Babydust to all of us!
xoxo


----------



## Jenso (Jan 15, 2013)

Hi,

I am sorry you have been going through such a tough time. I don't really have any advice except perhaps book a consultation at another clinic just to get a second opinion. I know a few of them in London specialises in ladies with low AMH like for example Lister,ARGC and CRM.

Best of luck!!


----------



## EmWills (May 26, 2013)

Hi froggy

I've just had my 2nd failed cycle (well otd is Thursday but it bfn today so would need a miracle to make it change) 

Just wondering why your dr says to move on to donor eggs if you don't mind me asking? I'm 28 with an amh of 4.7 at last check so similar to you, I also don't ovulate, have short irregular cycles and have never been pregnant in the 2 yrs 8 months we've been trying. My dr has never mentioned donor eggs to me. I'd get a second opinion if I were you. 

I've been looking into ivf lite for our next try, but 1st we're taking a few months out. I think like you I'm exhausted with the whole thing. As much as we have a baby shaped hole in our lives we need time to recover physically, mentally and emotionally. No one understands how draining the process is from the prep before hand, the administering meds then the longest wait of your life only to be totally gutted when it doesn't work. 

I recommend having some you time, maybe have a little break away with you hubby. The empty feeling won't go away but it does get easier and 1 day when you are holding your baby in your arms this will feel like a distant memory (nightmare). Don't give up and stay focused, it will happen one day.... That's what I tell myself anyway  

Em xx


----------



## moobags (Nov 13, 2013)

Hi

After several attempts with my OE we have gone down the DE route all I can say is that the way I looked at it was I just want a child it makes no difference to me whether or not it is biologically mine or my husbands I just want to be a Mum that to me is the most important thing.

I hope you find a way forward maybe a second opinion is worth looking at but my advice would be to not waste time and effort if the odds are stacked against OE.

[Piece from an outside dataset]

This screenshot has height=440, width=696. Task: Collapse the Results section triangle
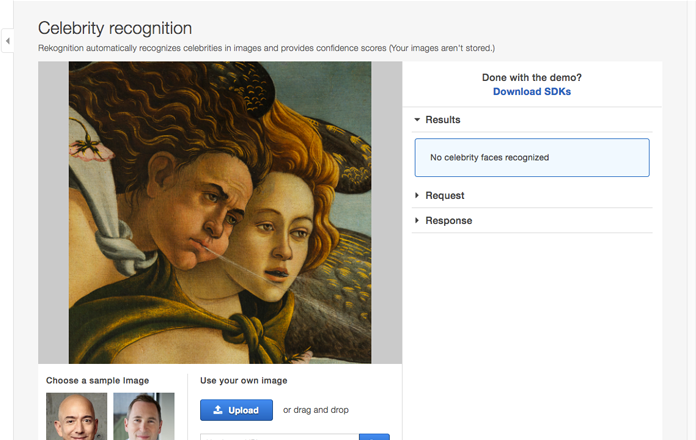[x=417, y=120]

Hope the above doesnt sound too harsh.

Good luck 

Moo x


----------



## Sweetpea123 (Feb 26, 2013)

Hi,

After my nhs go I went to one clinic for a consultation and the dr just kept on banging about donor egg the more I think about it the more angry I get. I then had consultations with lister, argc and create all of whom shook their heads in disbelief that this dr recommended donor egg so soon. They were all so positive.

I then cycled with argc and became pregnant but unfortunately it wasn't meant to be. However we have frosties waiting for us. I never thought I would get to this after the nhs go which was a shambles.

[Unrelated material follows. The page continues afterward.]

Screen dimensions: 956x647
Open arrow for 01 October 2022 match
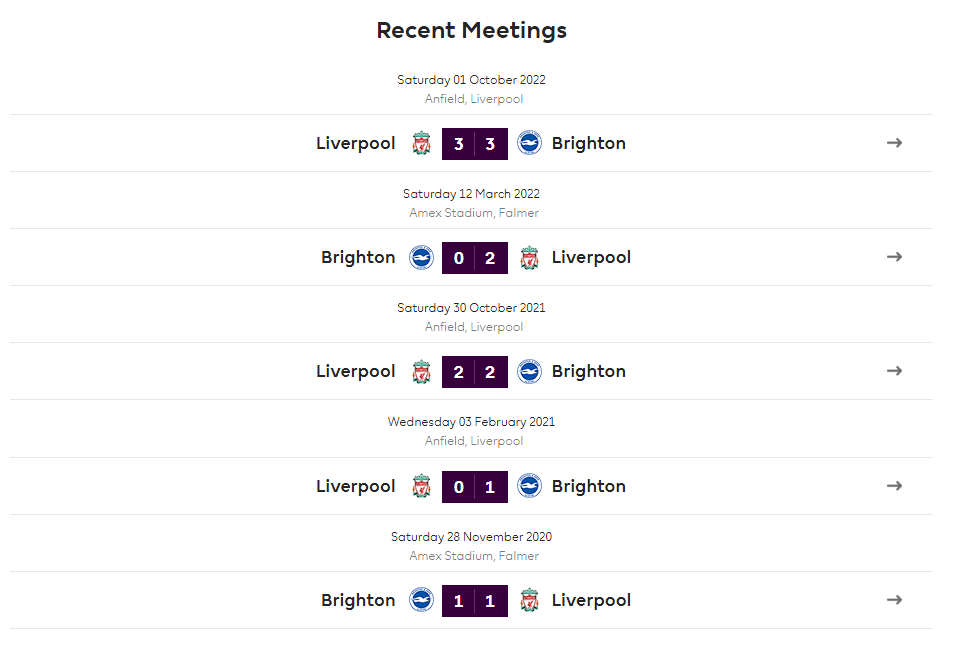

Go for second opinions and don't let then write you off. I was devastated after that first meeting. All I can advise is do your research. Low amh is not all doom and gloom as some make out it to be xx


----------



## Froggy82 (Nov 8, 2012)

Thank you for your replies guys!
I think what we may do is use our last NHS cycle in the same clinic (the other NHS ones in our area are not that great), then if it doesn't work, we may try ARGC. In the meantime, we'll get on a DE waiting list.
The consultant thinks that because he collected only two eggs of very poor quality, we're not going to get better results again with OE. I know the zero fertilisation outcome is not good, but I find it a bit extreme to advise us to give up right away on OE… I know doctors are specialists, but they are also human and mistakes have been made in my treatment before. I guess it's about finding the right balance between persevering and being realistic. And you guys are right, a second opinion can't hurt.
My gut feeling is that my clinic is working for its statistics and that they'd rather have success right away with DE IVF rather than a few failures before a possible success with OE…


----------



## cosmopolitan4112008 (Oct 18, 2013)

Only 1 ivf and you are 31 and immediately DE?! My dear, don't waste your time with the same people.  Go to a better clinic. They can put you on a different protocol that xan yield more and bettereeggs.  In the meantime,  work on your nutrition and vitamins. Drink a lot of water. Reduce caffeine,  sweets and alcohol to minimum if not to 0. Gl


----------



## UK-Canuck (Sep 3, 2011)

Hi Froggy

I think I've written to you before, but we've made the leap to DE at the Lister who had a 6-9 month waiting list - it's been 8 mos and were at the top of the list and they expect to match us by the end of the year for treatment in the New Year. 

There are clinics in the UK that don't have waiting lists though, (the 2+ year wait is a myth) but it think we needed the time we got to work on getting over some of the anger and grief that I'd definitely been "harbouring". I also found the Donor Conception Network which has been a massive help for us. (See my previous posts)  I finally feel like I've got my life back, am feeling happy & social again - even dealing with all my friends kids and DH & I have something to be positive about again - I struggle to see how we couldn't be with a 60%+ chance of conception instead of the less than 5% we were given with OE, when all we want to do is have a family - although I fully appreciate donor conception might not be for everyone. 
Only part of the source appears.